* SELECTED TEXT *
Bitcoin Mania: The Bitcoin Bubble
Irrational Exuberance is Alive and Well
Irrational exuberance is alive and well.
A textbook bubble in Bitcoin prices is developing right now.
And it has everything to do with Bitcoin's investors.
I'm probably not going to gain any friends with this perspective. But there are inarguable factors that suggest Bitcoin's own buyers are irrationally driving up prices. And their exuberance is setting the market up for a crash.
Let me clear one thing up about Bitcoin before I explain why I think prices are eventually headed for a crash...
As I argued before, Bitcoin is a legitimate form of money. But for the time being, it's being treated as a speculative investment.
Money is typically used in exchange. And while Bitcoin can be used in exchange, it's largely not. Gary Schneider, Professor of Accounting at California State University, says only about 10% of Bitcoin is held by people who use it as currency. The large majority are speculators hoping to sell at higher prices.
The fact that the market is dominated by speculators is not necessarily the problem for Bitcoin. And here's where I'm sure to piss some people off... The problem for Bitcoin is its buyers.
Who are they?
Well, according to a recent survey, approximately 60% of Bitcoin owners are under 35 years old.
In short, most Bitcoin buyers are millennials. And that's all we need to know about them to make an inarguable point (told you I wouldn't be making any friends here).
The fact is this: A 35-year-old speculator intrinsically has much less experience in risk management than a 60-year-old. And remember, most Bitcoin owners are mostly speculators, as opposed to users of the product.
AND remember they're speculating on a currency, which is among the most volatile of financial instruments.
AND remember they're speculating on what essentially amounts to a new, experimental currency.

* DO THIS *
Can you copy out the Bitcoin bubble article word for word between "In short, most" and "any friends here).", inclusive? The records that come next are separate material and have no connection to the Bitcoin bubble article.

Collected data entries

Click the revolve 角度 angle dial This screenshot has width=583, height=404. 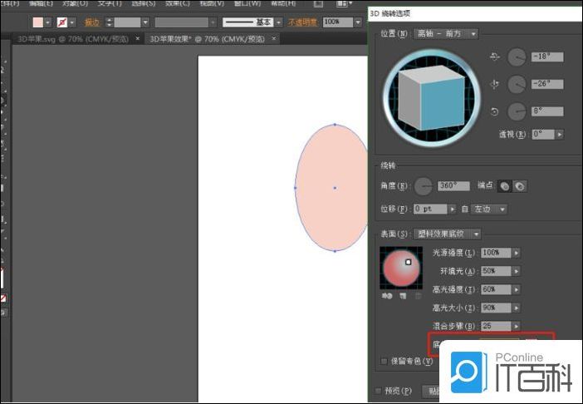click(x=424, y=186)
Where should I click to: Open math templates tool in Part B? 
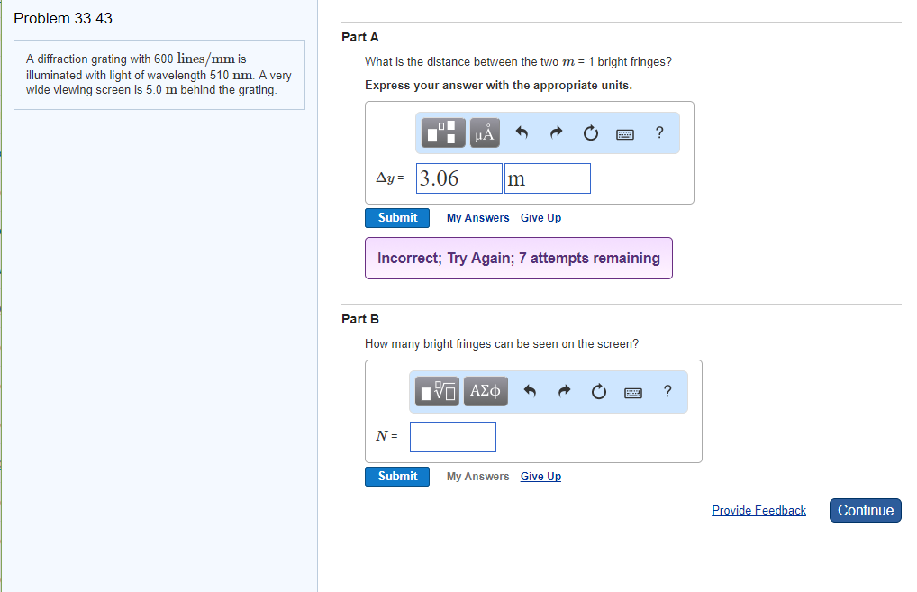point(438,391)
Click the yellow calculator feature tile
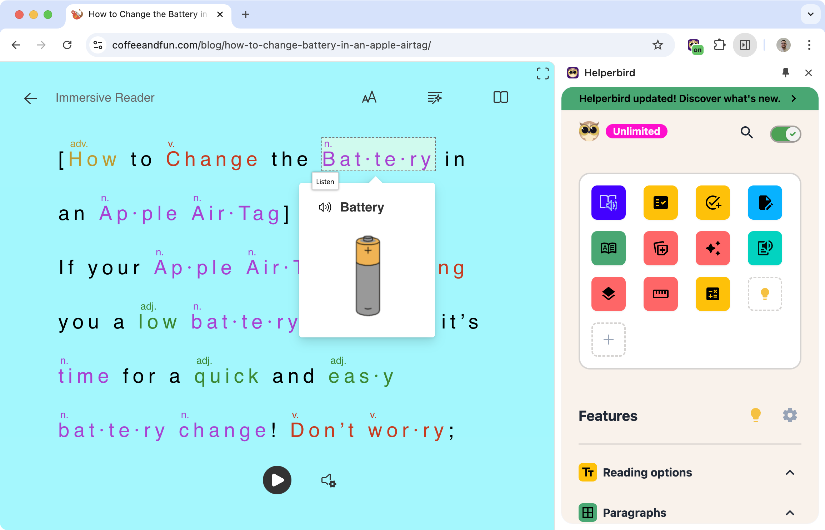825x530 pixels. click(713, 294)
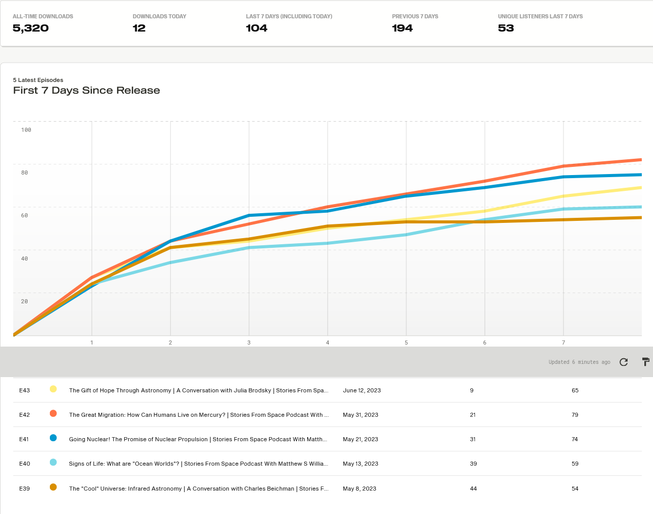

* FULL SOLUTION *
In short, most Bitcoin buyers are millennials. And that's all we need to know about them to make an inarguable point (told you I wouldn't be making any friends here).